» **REQUIREMENT**
Take the data below and filter it for lines containing the word "cell"; show each line found.

*** DATASET EXTRACT

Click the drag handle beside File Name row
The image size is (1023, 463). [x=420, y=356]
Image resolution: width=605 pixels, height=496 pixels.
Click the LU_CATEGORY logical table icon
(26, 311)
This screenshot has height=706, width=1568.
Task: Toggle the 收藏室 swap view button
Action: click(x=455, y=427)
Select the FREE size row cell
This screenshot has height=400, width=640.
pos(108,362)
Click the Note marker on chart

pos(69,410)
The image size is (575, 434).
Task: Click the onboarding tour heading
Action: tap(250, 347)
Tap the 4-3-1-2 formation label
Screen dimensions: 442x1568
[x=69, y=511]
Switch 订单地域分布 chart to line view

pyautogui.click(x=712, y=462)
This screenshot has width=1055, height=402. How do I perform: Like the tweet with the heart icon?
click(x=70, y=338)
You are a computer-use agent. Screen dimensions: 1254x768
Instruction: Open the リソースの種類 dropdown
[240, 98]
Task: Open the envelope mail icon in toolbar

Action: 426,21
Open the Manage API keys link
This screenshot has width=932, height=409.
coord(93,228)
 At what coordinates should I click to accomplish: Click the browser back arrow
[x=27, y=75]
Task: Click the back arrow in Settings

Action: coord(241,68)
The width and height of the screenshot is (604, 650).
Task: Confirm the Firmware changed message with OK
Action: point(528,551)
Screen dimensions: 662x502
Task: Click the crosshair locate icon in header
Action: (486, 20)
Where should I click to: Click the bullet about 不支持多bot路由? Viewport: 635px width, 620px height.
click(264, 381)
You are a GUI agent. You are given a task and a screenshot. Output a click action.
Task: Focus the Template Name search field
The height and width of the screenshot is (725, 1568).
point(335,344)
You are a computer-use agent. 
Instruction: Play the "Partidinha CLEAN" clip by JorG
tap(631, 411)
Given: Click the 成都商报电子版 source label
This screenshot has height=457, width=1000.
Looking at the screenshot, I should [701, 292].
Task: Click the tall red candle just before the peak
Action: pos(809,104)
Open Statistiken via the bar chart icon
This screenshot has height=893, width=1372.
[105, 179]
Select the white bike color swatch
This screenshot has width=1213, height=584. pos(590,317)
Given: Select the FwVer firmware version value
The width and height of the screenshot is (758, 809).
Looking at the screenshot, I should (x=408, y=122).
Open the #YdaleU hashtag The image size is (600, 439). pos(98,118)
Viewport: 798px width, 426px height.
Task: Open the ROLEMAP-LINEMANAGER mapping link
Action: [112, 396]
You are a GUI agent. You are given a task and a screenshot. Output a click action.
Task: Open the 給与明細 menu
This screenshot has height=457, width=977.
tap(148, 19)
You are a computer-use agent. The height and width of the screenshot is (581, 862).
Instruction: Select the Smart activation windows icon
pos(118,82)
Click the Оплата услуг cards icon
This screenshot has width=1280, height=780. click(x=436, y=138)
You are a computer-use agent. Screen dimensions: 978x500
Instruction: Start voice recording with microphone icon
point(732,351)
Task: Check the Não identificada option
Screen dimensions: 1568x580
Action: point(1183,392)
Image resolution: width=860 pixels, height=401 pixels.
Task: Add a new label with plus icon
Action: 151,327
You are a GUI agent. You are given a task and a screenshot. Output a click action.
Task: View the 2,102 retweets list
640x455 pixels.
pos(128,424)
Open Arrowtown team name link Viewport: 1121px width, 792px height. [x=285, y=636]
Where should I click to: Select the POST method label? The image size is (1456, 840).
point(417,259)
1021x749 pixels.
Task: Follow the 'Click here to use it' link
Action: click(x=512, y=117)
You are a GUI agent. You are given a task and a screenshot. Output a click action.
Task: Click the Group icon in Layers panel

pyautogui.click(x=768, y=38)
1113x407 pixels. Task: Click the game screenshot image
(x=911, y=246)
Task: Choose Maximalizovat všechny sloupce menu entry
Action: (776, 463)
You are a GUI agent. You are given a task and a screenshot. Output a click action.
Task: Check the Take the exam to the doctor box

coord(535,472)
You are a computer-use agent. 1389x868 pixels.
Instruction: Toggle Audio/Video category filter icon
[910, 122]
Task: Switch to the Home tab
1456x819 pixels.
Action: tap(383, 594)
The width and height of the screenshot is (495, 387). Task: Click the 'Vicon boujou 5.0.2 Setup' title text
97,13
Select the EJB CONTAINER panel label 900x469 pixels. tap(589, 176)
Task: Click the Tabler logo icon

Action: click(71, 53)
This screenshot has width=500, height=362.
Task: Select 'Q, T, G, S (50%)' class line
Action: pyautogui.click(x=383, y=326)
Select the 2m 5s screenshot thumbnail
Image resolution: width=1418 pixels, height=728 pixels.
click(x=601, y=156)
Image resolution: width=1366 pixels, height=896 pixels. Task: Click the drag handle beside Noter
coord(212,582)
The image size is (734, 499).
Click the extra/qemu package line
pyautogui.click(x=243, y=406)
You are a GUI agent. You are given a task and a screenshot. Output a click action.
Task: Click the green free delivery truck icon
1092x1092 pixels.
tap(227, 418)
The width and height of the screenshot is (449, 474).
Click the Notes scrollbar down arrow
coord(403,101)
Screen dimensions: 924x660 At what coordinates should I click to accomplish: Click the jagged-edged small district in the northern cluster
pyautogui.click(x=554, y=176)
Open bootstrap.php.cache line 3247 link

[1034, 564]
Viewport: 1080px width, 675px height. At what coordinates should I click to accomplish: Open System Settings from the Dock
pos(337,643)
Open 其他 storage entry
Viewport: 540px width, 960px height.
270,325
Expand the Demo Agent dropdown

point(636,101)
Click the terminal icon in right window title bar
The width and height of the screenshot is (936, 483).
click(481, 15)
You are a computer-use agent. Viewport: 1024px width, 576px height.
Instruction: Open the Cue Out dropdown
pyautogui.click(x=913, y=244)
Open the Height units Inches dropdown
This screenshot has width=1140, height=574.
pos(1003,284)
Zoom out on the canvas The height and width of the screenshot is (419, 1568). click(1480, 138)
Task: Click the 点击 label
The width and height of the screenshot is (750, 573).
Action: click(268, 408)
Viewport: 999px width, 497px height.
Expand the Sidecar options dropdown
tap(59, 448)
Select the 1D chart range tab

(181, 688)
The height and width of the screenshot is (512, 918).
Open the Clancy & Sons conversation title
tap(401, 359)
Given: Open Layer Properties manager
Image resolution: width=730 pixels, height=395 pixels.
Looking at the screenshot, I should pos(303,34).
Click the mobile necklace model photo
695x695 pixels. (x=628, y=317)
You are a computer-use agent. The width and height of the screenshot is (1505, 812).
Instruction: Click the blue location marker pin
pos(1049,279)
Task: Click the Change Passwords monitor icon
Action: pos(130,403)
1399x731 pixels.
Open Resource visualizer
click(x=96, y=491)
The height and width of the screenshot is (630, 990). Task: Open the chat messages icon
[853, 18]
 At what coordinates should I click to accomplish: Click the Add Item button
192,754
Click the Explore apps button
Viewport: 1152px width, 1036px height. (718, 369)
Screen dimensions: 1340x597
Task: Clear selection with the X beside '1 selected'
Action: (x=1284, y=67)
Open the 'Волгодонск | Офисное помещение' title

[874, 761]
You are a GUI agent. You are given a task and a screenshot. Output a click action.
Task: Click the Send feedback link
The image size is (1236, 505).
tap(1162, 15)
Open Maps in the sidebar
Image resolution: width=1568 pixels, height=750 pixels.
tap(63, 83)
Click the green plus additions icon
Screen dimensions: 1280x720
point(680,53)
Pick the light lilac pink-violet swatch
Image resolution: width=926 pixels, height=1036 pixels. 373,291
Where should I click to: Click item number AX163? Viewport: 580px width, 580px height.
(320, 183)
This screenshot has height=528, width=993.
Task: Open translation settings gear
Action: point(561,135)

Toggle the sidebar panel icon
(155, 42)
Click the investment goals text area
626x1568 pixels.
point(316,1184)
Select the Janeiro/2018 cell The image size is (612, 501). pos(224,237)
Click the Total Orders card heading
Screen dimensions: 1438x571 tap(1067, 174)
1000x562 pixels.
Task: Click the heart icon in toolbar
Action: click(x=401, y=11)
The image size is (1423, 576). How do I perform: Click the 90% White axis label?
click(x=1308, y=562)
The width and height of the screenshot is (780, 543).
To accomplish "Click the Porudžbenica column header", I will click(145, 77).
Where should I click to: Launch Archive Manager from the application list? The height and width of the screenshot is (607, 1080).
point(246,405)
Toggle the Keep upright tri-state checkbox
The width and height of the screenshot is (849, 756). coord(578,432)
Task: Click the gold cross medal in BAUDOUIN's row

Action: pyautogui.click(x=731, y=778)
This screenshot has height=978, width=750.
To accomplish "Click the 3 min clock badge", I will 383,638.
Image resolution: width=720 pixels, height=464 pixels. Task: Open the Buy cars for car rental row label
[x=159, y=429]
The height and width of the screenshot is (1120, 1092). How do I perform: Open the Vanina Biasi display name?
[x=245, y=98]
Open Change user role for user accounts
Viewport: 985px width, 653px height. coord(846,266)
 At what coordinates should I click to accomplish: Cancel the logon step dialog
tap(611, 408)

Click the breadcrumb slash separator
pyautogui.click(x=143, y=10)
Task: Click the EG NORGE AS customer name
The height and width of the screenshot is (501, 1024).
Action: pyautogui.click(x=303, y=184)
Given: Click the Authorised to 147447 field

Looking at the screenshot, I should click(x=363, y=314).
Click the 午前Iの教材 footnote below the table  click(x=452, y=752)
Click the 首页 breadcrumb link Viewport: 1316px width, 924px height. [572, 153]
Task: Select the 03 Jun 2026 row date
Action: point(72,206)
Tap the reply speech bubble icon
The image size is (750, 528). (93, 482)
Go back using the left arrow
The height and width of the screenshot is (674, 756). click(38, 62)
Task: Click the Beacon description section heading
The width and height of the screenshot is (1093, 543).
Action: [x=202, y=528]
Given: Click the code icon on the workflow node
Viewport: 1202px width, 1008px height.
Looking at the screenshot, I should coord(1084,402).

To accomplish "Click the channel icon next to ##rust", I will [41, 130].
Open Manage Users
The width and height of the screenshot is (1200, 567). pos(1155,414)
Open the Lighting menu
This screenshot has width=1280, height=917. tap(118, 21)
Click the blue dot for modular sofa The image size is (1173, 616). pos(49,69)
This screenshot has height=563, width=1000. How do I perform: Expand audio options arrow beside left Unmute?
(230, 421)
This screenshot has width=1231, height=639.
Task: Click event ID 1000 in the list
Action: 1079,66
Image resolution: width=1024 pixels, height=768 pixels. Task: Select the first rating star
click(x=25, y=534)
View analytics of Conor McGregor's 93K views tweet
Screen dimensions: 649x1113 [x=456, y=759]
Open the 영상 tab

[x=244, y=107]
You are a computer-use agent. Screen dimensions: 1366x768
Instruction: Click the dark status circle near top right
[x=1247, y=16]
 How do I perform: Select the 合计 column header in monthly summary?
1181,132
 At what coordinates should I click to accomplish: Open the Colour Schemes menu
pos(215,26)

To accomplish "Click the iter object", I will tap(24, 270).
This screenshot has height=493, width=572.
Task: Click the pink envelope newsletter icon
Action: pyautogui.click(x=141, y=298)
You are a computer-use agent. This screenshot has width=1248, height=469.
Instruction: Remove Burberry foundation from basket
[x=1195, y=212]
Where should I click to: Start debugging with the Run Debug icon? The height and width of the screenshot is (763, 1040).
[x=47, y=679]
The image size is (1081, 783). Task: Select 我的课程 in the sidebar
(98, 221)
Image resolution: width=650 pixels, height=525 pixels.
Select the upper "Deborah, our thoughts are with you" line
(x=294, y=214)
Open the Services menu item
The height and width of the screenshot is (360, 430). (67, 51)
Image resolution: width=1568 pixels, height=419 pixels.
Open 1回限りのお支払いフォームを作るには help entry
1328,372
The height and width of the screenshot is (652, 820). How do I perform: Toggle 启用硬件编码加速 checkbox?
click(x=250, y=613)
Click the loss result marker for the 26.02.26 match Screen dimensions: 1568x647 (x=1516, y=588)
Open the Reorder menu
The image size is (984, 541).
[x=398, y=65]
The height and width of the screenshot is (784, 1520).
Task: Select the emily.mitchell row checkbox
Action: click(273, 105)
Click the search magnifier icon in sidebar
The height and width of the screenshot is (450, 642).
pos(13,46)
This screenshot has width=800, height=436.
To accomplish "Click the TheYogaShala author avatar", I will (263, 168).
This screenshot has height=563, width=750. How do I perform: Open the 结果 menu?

******

» **RESPONSE TO THE TASK**
Select the FREE size row cell
Select the Janeiro/2018 cell The image size is (612, 501). pos(224,237)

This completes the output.